06.04.2018 - 22:24 Uhr
Deutschland & Welt

US-Präsident lässt neue Sonderabgaben prüfen Trump heizt Handelskonflikt weiter an

Peking/Washington. In ihrem Handelsstreit steuern die USA und China voll auf Konfrontationskurs. Scharf reagierte Peking auf die überraschende Drohung von US-Präsident Donald Trump mit weiteren Strafzöllen auf Importe und drohte mit Vergeltung. Der Sprecher des Handelsministeriums in Peking, Gao Feng, stellte einen "sofortigen und harten Gegenschlag" in Aussicht.

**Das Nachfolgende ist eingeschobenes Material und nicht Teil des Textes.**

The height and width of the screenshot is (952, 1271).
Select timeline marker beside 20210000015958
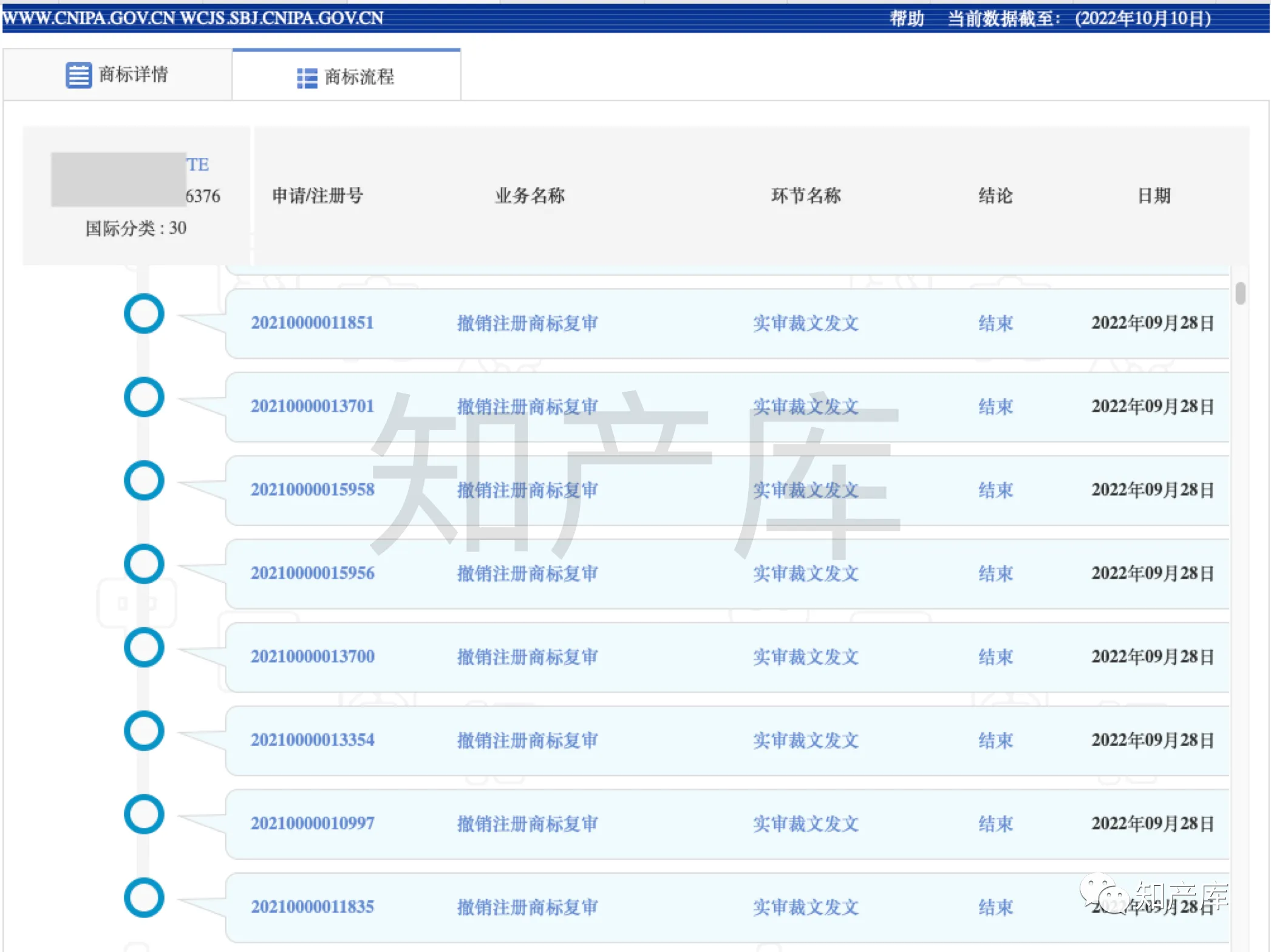tap(144, 480)
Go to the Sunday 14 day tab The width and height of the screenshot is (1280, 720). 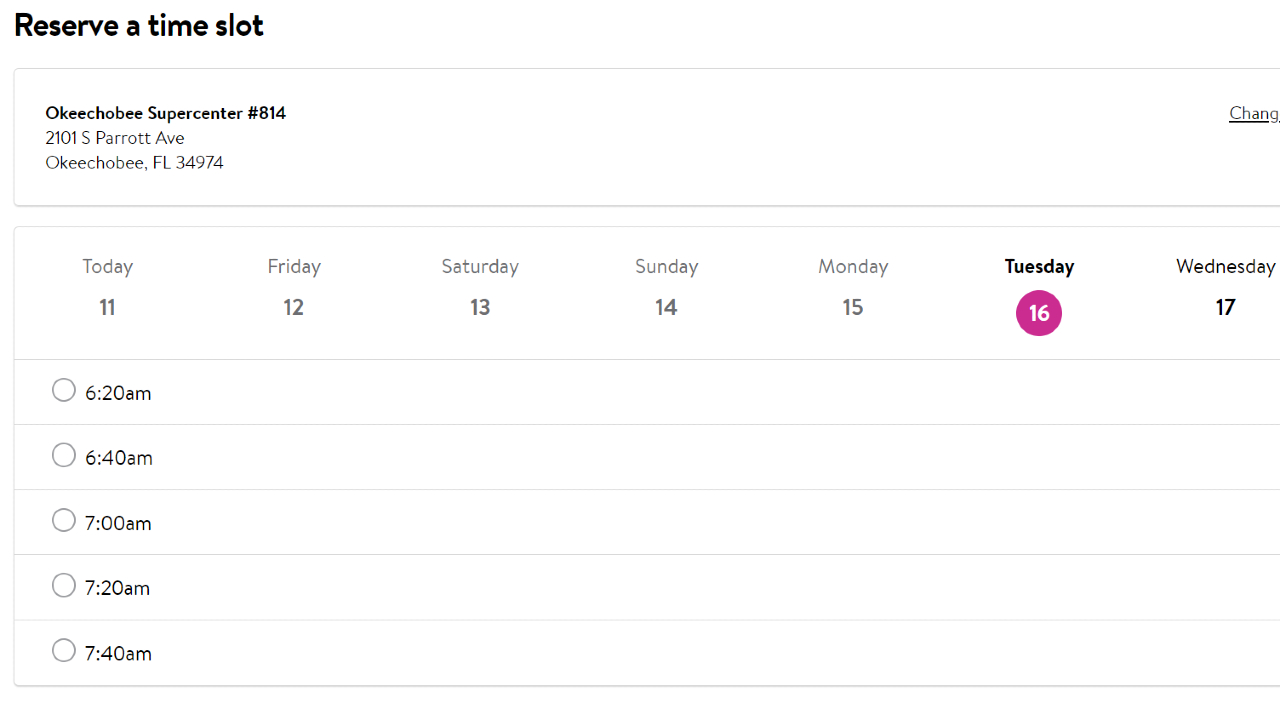coord(666,288)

Unter diesen Umständen werde es auch unmöglich, über die Probleme noch zu verhandeln. Zuvor hatte das Handelsministerium bereits mitgeteilt, China werde "um jeden Preis" und "bis zum Ende" gegen den Protektionismus der USA ankämpfen. Gao Feng widersprach auch amerikanischen Andeutungen, dass beide Seiten bereits im Gespräch seien. "Das ist nicht der Fall."

Im Streit mit China hat US-Präsident Donald Trump nochmals nachgelegt. Bild: Susan Walsh/dpa
von Agentur DPAProfil

Der Streit zwischen den beiden weiltweit größten Volkswirtschaften war am Mittwoch über amerikanische Vorwürfe des Technologiediebstahls durch China ausgebrochen. Hatte sich das Weiße Haus noch verhandlungsbereit gezeigt, beklagte sich Trump am Donnerstag über "unfaire Vergeltungsmaßnahmen Chinas". Trump wies den US-Handelsbeauftragten Robert Lighthizer an, neue Sonderabgaben auf Einfuhren aus der Volksrepublik im Wert von 100 Milliarden Dollar zu prüfen. Sollten zusätzliche Zölle angemessen sein, solle er diejenigen Produkte identifizieren, die mit den Abgaben belegt werden können. Lighthizer erklärte, solche Maßnahmen würden einer Bewertungsfrist von 60 Tagen unterzogen und nicht in Kraft treten, bis dieser Prozess abgeschlossen sei. Am Freitag beklagte Trump auf Twitter seiner Ansicht nach unfaire Praktiken der Welthandelsorganisation WTO, die China zu Lasten der USA bevorzugten. In einem am Freitag ausgestrahlten Radio-Interview sagte Trump, dass seine China-Politik an den Finanzmärkten womöglich "leichtere Schmerzen" verursachen könnte, aber das sei es auf längere Sicht wert. Am Freitag veröffentlichte das Weiße Haus eine Stellungnahme, in der es China neuerlich eine Schädigung der Weltwirtschaft und der US-Interessen vorwarf.

Der Handelskonflikt könnte indirekt auch Deutschland treffen. So befürchtet der Deutsche Bauernverband negative Auswirkungen für die Landwirte. "Die Strafzölle Chinas haben bereits für Nervosität und Preisrückgänge an den internationalen Märkten für Schweinefleisch gesorgt", sagte der Generalsekretär des Bauernverbandes, Bernhard Krüsken, der Deutschen Presse-Agentur in Berlin. "Eine weitere Eskalation des Handelsstreites könnte zu weiteren Verwerfungen an den Agrarmärkten führen", warnte Krüsken. Die Eskalation zwischen den USA und China hatte den Markt auch für andere Produkte unter Druck gesetzt.